_The task_. The tail of the records, from the line containing "Screen dimensions: 1047x538" through the final line, should be printed exactly and on its own.

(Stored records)
#####

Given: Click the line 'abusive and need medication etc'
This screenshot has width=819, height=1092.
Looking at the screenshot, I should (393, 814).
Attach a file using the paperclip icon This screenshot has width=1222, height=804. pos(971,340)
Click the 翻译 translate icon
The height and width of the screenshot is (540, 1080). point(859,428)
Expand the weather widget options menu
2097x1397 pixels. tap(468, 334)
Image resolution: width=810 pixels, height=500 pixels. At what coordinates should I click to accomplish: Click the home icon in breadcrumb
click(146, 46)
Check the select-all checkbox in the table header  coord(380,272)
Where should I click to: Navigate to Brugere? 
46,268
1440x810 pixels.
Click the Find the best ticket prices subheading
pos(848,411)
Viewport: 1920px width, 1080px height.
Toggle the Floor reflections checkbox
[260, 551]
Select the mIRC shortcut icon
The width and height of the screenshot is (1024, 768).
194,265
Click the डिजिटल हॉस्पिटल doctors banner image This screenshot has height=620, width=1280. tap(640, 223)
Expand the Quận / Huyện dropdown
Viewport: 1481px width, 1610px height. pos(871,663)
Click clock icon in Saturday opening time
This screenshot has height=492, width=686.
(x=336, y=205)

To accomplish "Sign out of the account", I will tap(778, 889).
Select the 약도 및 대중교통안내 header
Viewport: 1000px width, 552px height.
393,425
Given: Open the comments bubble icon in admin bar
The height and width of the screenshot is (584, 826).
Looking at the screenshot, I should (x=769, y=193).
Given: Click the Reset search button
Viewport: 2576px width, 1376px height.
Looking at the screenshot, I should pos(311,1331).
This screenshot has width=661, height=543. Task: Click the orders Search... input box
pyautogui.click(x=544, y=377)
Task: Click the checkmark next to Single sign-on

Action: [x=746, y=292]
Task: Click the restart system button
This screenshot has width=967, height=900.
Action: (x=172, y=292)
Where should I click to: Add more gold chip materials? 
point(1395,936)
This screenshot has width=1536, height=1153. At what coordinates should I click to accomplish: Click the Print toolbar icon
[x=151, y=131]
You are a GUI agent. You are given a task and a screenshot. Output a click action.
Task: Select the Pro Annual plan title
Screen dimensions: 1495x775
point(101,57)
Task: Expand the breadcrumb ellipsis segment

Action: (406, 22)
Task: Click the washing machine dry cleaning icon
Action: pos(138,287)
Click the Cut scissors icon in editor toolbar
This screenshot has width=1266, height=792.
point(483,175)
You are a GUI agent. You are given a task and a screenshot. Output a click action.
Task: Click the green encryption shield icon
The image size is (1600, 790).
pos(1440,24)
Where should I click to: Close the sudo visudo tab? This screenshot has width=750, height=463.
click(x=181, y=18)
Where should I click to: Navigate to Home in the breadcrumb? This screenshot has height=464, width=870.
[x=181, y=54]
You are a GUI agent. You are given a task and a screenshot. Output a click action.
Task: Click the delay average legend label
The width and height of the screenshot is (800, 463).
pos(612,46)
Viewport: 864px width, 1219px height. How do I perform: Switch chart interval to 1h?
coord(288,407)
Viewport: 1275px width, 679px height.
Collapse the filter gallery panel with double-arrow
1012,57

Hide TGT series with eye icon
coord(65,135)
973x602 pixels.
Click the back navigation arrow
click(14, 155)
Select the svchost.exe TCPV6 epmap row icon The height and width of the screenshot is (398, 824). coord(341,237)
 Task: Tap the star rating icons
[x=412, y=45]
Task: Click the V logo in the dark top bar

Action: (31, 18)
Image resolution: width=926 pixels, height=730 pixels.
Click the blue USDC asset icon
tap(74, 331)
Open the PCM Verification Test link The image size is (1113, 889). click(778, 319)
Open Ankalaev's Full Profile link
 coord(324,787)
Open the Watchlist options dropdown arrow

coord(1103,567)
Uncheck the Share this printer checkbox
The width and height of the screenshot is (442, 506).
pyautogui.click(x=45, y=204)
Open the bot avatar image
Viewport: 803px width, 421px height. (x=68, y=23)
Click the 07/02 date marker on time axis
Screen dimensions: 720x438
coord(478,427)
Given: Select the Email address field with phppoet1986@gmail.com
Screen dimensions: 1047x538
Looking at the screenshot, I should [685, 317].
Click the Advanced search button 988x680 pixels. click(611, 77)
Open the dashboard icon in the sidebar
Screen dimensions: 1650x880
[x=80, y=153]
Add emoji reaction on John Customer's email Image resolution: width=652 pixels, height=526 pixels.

#####

_Response_.
Screen dimensions: 1047x538
Looking at the screenshot, I should [685, 317].
Click the Advanced search button 988x680 pixels. click(611, 77)
Open the dashboard icon in the sidebar
Screen dimensions: 1650x880
[x=80, y=153]
Add emoji reaction on John Customer's email Image resolution: width=652 pixels, height=526 pixels.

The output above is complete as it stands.